Location
- Barnes, London, SW13 9JT England
- 51°29′15″N 0°14′18″W﻿ / ﻿51.4874°N 0.2383°W

Information
- Type: Private preparatory day school
- Established: 1881
- Headmaster: Oliver Snowball
- Staff: c.45
- Gender: Boys
- Age: 7 to 13
- Enrolment: c.510
- Houses: Ash, Beech, Oak, Thorn
- Colours: Black and White
- Website: http://www.stpaulsschool.org.uk/

= St Paul's Prep School =

St Paul's Prep School (formerly Colet Court, and then St Paul's Juniors) is a private preparatory school for boys aged 7 to 13 in Barnes, London. It forms the preparatory department of St Paul's School, to which most of its leavers progress.
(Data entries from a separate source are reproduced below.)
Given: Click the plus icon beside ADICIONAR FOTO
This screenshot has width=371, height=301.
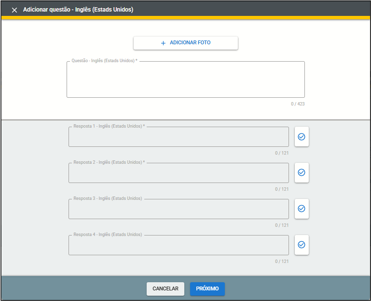Looking at the screenshot, I should coord(163,43).
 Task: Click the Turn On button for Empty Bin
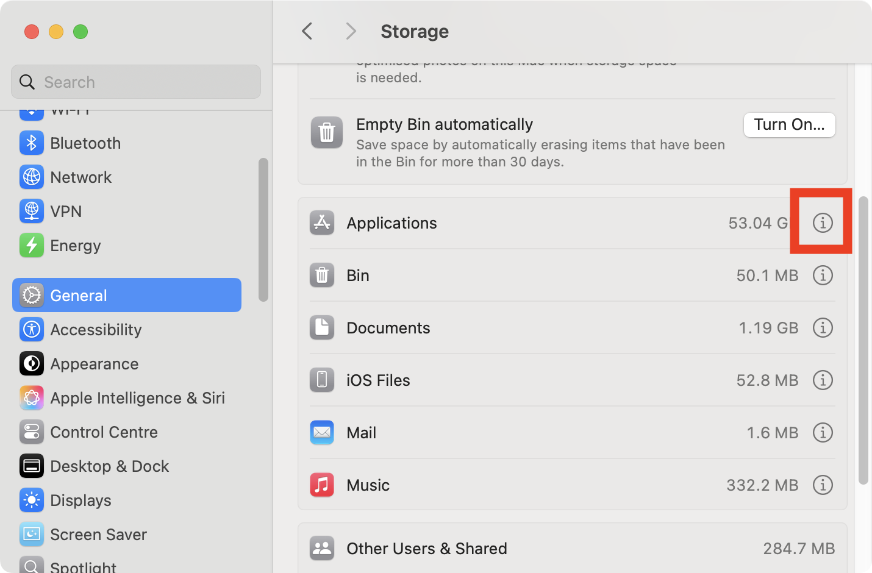point(789,124)
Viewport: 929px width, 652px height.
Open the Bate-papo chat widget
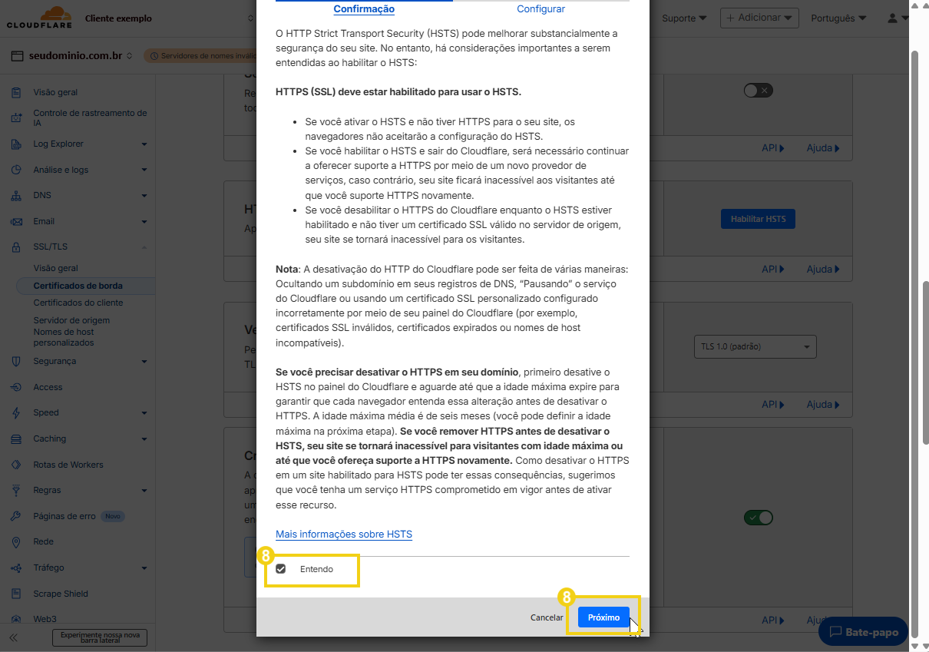click(x=862, y=631)
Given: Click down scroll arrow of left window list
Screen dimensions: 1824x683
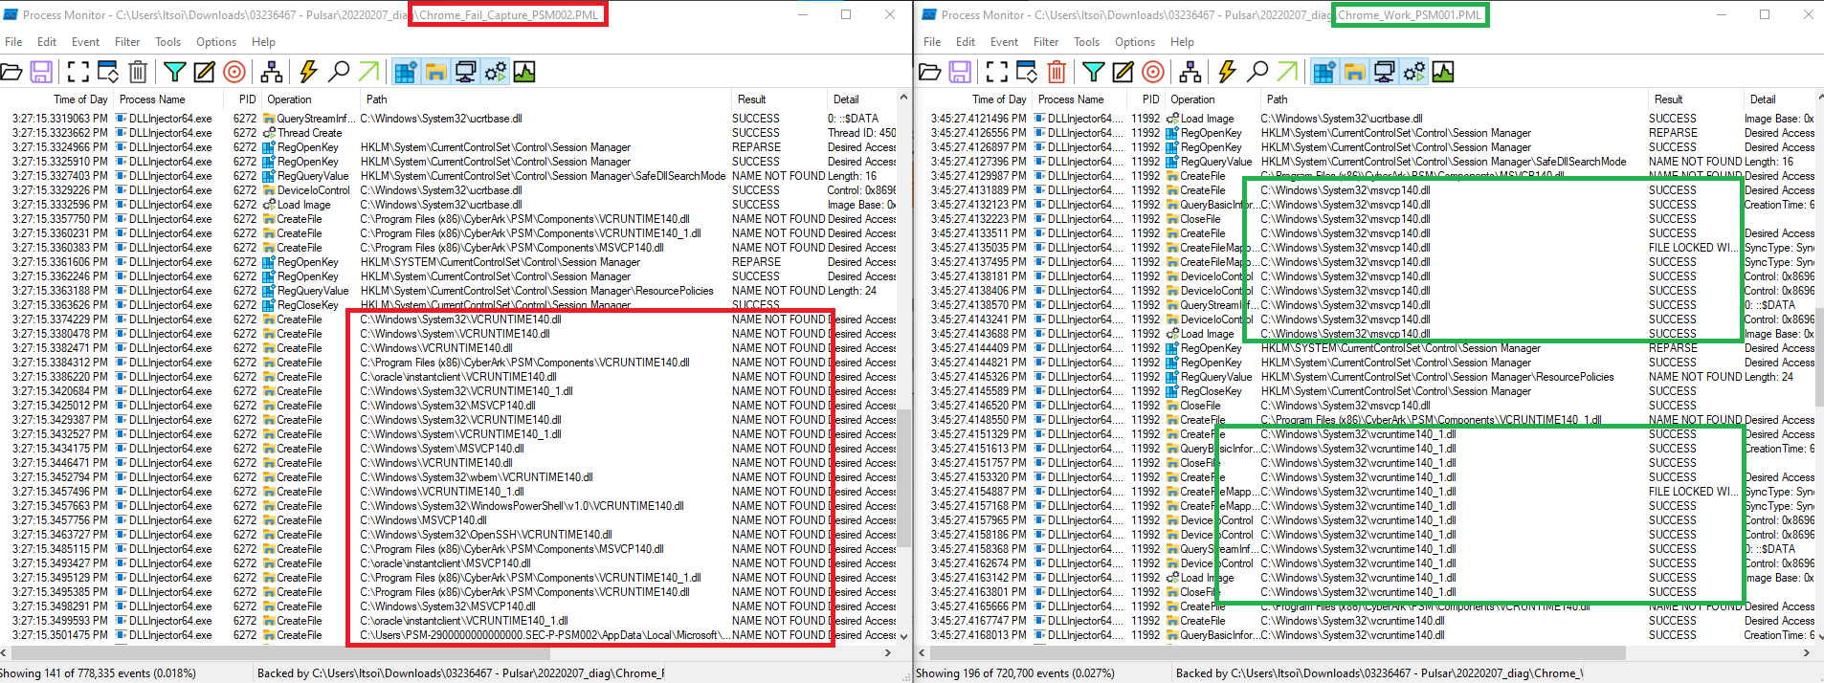Looking at the screenshot, I should 903,635.
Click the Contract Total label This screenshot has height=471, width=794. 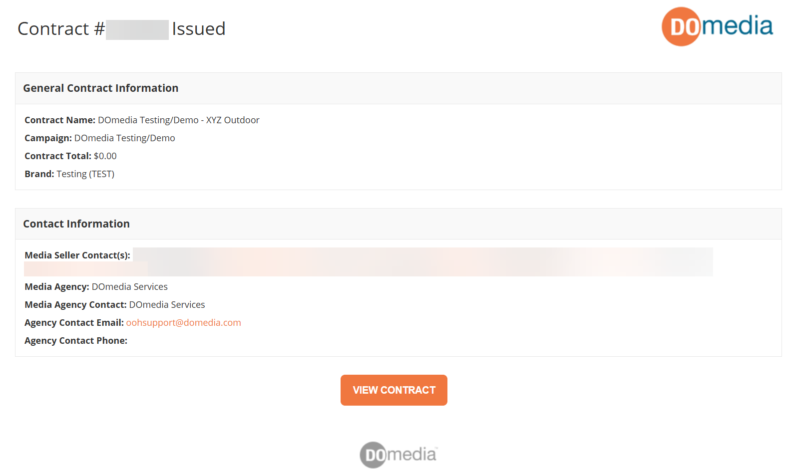(x=58, y=156)
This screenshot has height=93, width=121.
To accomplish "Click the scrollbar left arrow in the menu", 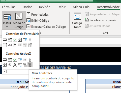I will (5, 72).
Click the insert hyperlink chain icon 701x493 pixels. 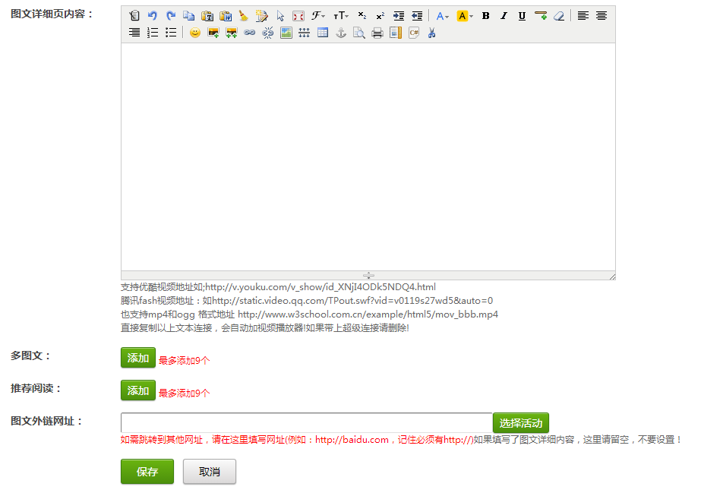click(249, 33)
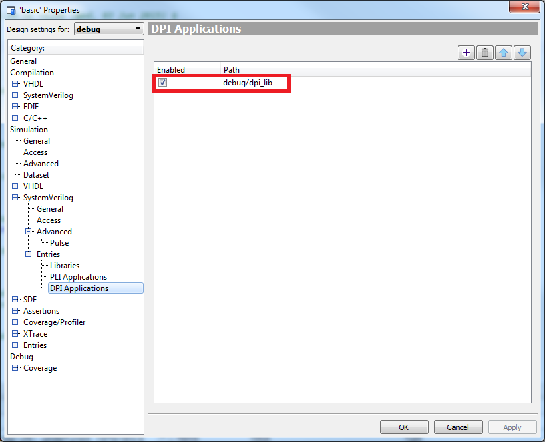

The school was founded in 1881. It was named Colet Court in 1892, renamed St Paul's Juniors on 1 September 2016 and renamed St Paul's Prep School in January 2026.

==History==
The school was founded as Bewsher's in 1881 by Samuel Bewsher, an Assistant Master of St Paul's School and secretary to the High Master. It started with six pupils in the basement of Bewsher's own home in Edith Road, West Kensington.

=== Colet Court ===
In 1883, Bewsher's preparatory school was incorporated into the St Paul's School foundation. In 1884, St Paul's School moved from the City of London to a new building in Hammersmith. In 1890, Bewsher's followed, moving to a red brick and terracotta building at 100 Hammersmith Road, opposite the new senior school. Renamed Colet Court in honour of John Colet, the founder of St Paul's School, the new preparatory school had more than three hundred boys.

In the 1970s, following the relocation of St Paul's School and its preparatory school to Barnes, the old Colet Court buildings became the production base of the Euston Films subsidiary of Thames Television, with standing sets for shows like The Sweeney constructed in the former gymnasium. The main building survives, and is Grade II listed. It is now occupied by offices.

=== Barnes ===
In 1968, Colet Court and St Paul's School both moved to their present 45 acre site next to the river Thames at Barnes. Colet Court was renamed St Paul's Juniors in September 2016. A redevelopment of the school was completed in January 2026, which was also when the school adopted its current name.

===Operation Winthorpe===
The school was investigated by the Metropolitan Police for historic crimes of paedophilia, under the operational name Operation Winthorpe. The school has entirely reviewed and majorly revised its safeguarding procedures since.
A major independent report published in January 2020 revealed 80 complaints against 32 members of staff over a period of six decades, mainly from the 1960s to the 1990s. There were 28 recommendations on how current practice could be improved.

==The present school==
The school now forms part of a single campus on the Barnes site. St Paul's Prep School and St Paul's School, whilst housed separately, share many facilities, such as the lunch hall, sports centre, swimming pool and some sports fields.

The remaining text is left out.